(Saved entries)
####################

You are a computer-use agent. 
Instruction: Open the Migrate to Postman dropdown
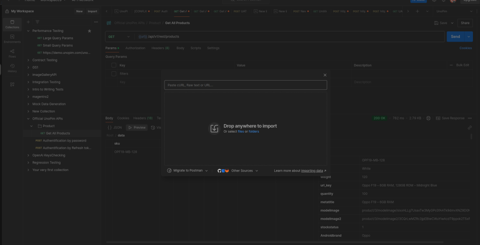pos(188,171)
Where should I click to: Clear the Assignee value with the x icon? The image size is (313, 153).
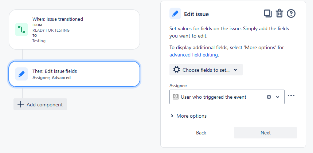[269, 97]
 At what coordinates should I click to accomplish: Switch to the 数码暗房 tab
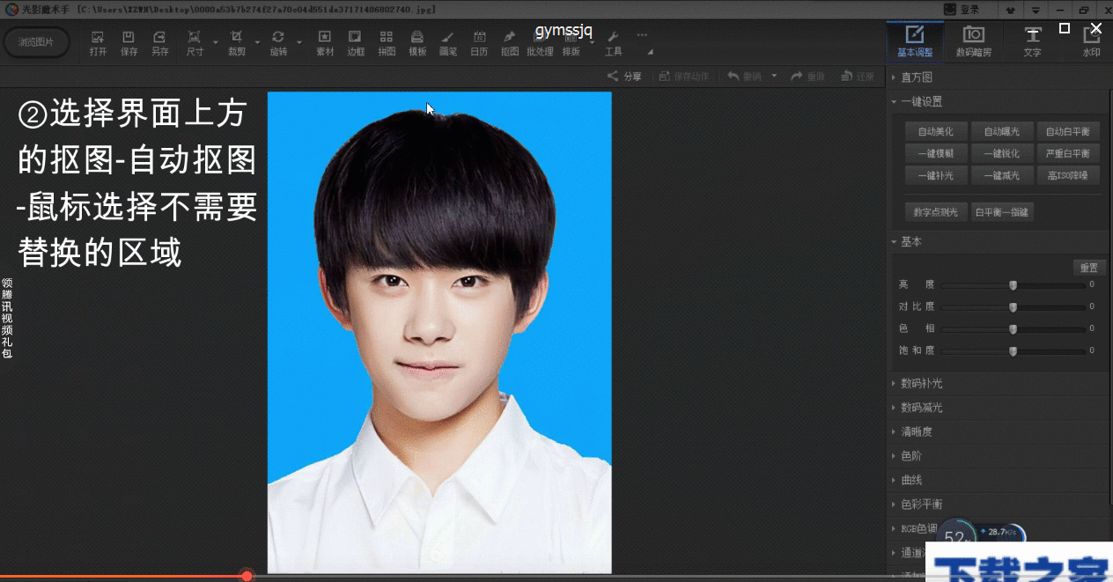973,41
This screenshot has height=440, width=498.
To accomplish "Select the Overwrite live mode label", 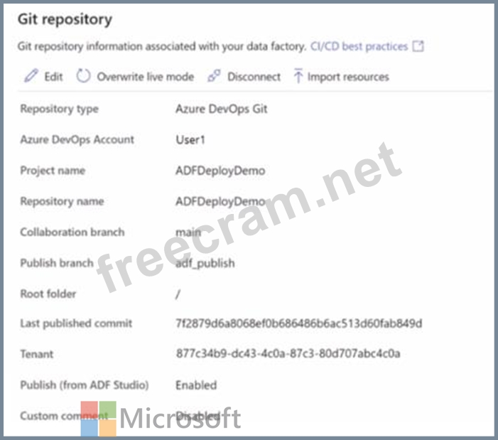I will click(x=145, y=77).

####################

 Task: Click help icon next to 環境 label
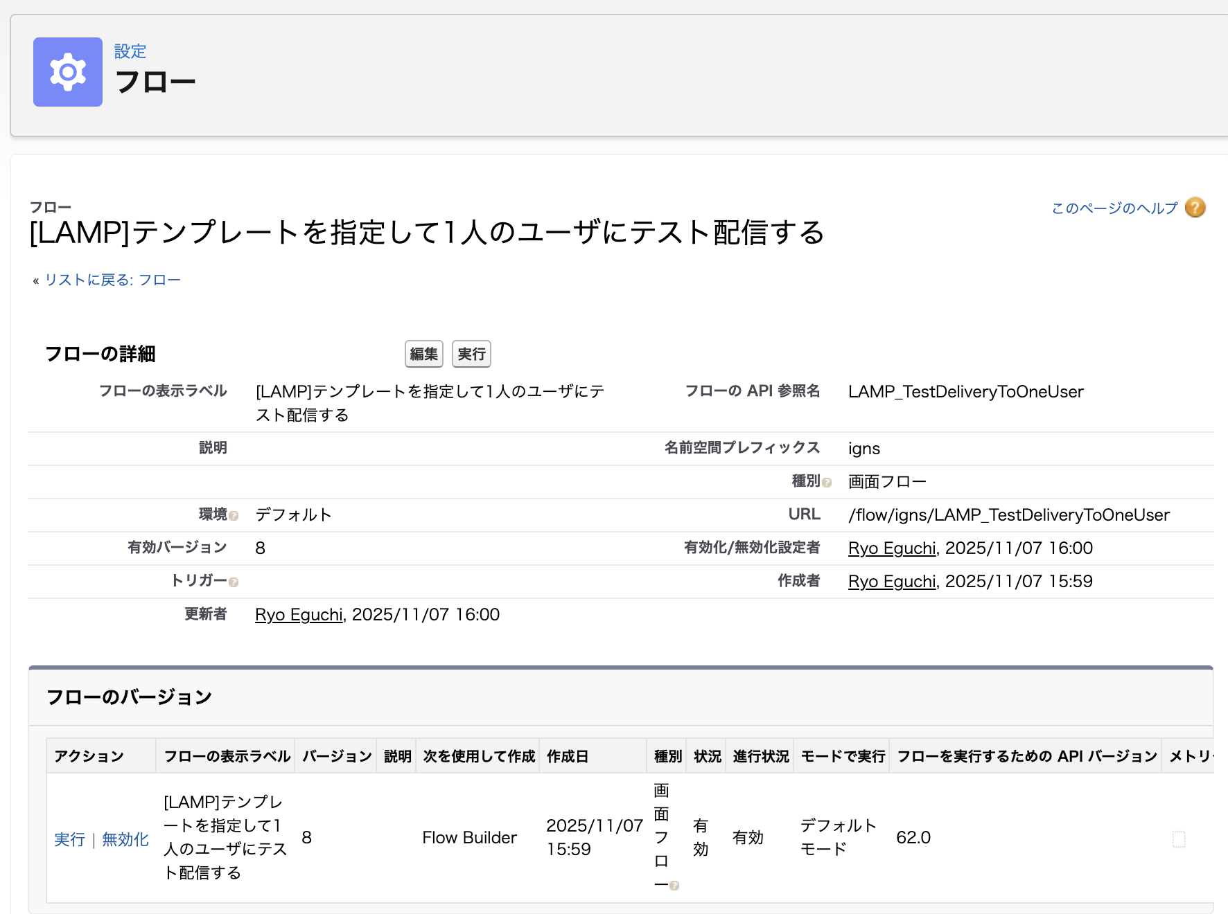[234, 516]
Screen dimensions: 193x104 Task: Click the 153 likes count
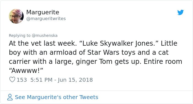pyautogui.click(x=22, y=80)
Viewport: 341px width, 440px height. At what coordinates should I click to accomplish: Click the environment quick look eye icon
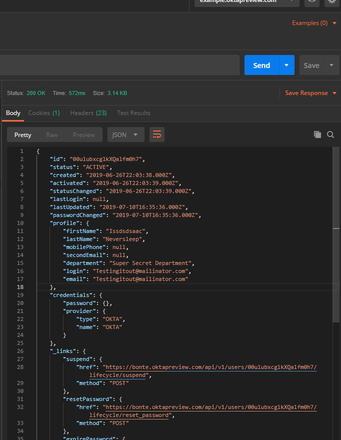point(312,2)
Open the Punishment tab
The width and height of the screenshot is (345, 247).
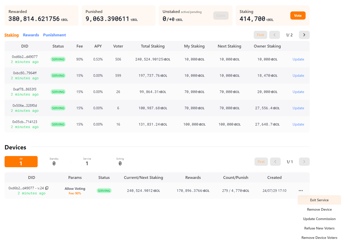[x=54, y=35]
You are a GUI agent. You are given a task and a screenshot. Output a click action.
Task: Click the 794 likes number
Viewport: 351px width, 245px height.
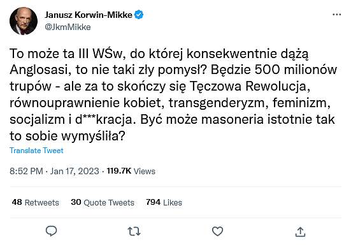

####################

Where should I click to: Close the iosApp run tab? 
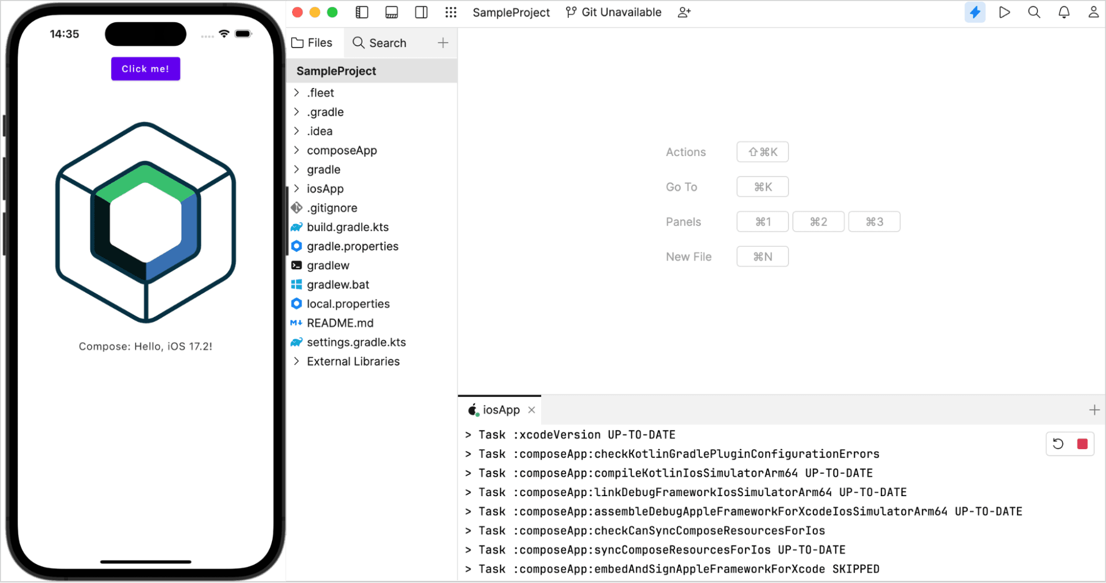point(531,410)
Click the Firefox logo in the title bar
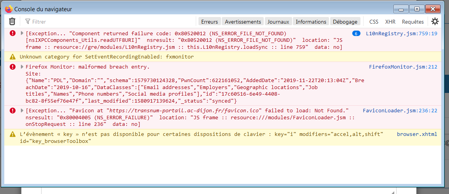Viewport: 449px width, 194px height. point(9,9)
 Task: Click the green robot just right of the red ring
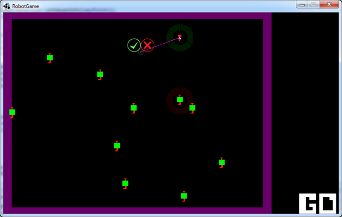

####################

▶ _YOUR TASK_:
Please find every line in the records above that holds the word "agent" and copy it.

▶ _RESPONSE_:
You are a computer-use agent. 
You are a GUI agent. You are given a task and a screenshot. Output a click action.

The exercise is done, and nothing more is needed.